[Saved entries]
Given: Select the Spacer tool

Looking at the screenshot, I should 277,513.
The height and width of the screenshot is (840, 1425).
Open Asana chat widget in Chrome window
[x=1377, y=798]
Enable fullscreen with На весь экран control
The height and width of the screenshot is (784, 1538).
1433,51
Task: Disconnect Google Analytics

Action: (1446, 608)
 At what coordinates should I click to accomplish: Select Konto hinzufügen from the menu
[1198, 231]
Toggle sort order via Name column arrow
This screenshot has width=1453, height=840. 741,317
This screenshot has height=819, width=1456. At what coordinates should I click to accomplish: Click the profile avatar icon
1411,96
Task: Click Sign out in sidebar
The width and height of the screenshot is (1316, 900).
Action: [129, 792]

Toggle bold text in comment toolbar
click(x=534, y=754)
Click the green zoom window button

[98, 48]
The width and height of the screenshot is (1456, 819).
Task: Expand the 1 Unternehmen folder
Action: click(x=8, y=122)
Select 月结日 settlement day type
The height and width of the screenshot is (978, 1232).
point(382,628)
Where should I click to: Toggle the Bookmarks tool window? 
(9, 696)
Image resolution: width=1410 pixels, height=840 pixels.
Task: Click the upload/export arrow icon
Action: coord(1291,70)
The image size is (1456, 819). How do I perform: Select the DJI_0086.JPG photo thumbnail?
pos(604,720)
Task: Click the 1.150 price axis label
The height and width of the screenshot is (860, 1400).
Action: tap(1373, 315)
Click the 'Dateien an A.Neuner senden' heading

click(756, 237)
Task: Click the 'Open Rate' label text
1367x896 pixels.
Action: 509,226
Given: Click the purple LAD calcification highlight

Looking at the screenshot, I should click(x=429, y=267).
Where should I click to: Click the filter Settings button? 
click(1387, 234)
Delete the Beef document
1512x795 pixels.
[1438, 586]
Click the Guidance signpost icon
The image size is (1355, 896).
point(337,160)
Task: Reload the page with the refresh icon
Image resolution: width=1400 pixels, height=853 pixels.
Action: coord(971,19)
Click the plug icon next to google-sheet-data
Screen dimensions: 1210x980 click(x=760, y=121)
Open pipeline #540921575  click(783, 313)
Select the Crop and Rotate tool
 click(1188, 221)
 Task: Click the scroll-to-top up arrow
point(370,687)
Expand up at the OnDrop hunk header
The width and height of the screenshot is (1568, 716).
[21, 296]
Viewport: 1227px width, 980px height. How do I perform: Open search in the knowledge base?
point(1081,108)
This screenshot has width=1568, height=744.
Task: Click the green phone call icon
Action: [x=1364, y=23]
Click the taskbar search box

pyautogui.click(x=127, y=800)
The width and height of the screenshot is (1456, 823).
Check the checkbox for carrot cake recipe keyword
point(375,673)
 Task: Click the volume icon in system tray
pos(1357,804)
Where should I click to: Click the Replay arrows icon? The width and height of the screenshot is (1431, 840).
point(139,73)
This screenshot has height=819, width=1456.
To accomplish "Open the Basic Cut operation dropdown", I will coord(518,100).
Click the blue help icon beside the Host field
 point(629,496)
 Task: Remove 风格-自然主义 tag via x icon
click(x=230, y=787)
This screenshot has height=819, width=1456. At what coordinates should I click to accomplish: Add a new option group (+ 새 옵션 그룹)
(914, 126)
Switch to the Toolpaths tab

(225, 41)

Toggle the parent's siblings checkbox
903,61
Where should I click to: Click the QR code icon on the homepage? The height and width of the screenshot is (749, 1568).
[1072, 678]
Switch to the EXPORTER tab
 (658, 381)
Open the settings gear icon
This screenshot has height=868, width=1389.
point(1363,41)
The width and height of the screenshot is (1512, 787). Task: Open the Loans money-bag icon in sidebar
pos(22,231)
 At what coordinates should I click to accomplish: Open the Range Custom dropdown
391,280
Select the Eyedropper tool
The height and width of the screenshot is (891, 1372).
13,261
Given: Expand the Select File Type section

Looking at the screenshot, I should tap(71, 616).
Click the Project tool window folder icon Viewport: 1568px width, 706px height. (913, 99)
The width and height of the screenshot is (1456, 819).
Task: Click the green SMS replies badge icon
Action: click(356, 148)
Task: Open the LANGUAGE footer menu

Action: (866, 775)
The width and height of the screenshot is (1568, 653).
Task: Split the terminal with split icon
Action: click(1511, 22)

** Exercise goal **
The word "label" appears on some lines of the data above; say how many such lines there are, with nothing else.

** Finished task **
2